Who Were the Early Israelites and Where Did They Come from? | |
Author: | William G. Dever |
Subject: | Israeli history |
Publisher: | Eerdmans |
Pub Date: | 2003 |
Isbn: | 0-8028-0975-8 |
Dewey: | 221.95 |
Congress: | DS115.5 |
Preceded By: | What Did the Biblical Writers Know and When Did They Know It? |
Followed By: | Did God Have a Wife? |
Who Were the Early Israelites and Where Did They Come From? is a book by American biblical scholar and archaeologist William G. Dever.[1]
Dever has been prominent in the debate between biblical "maximalists" and "minimalists" over the historicity of the Bible (specifically the Old Testament).

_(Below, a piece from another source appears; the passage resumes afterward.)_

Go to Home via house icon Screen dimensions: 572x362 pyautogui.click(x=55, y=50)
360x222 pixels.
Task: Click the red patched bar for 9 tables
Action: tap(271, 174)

This book, which coincided with Dever's retirement from the University of Arizona, where he served as professor of Near Eastern Archaeology and Anthropology for many years, was written on a semi-popular level to explain the background and origin of the people Dever describes as the "protoIsraelites."[2] It followed an earlier book, What Did the Biblical Writers Know and When Did They Know It?, in which Dever, contrary to the "minimalists", asserted that the writers of the Old Testament knew a good deal about the Israelites' past.[3]
The book received very positive reviews from archaeologists Amihai Mazar, Baruch Halpern and Ronald Hendel and from biblical scholars Richard Elliott Friedman and Carol Meyers.[4]
Evangelical scholar Richard Hess, writing on the Denver Journal, praised Dever for his defence of the historicity of the Bible from the Book of Judges onward and for rejecting Israel Finkelstein's Low Chronology theories, but criticized him for his denial of the historical value of the Pentateuch and the Book of Joshua. Despite this, Hess stated that readers "will benefit by the critiques of various scholarly positions and by Dever's unique interpretation of the archaeological evidence".[5]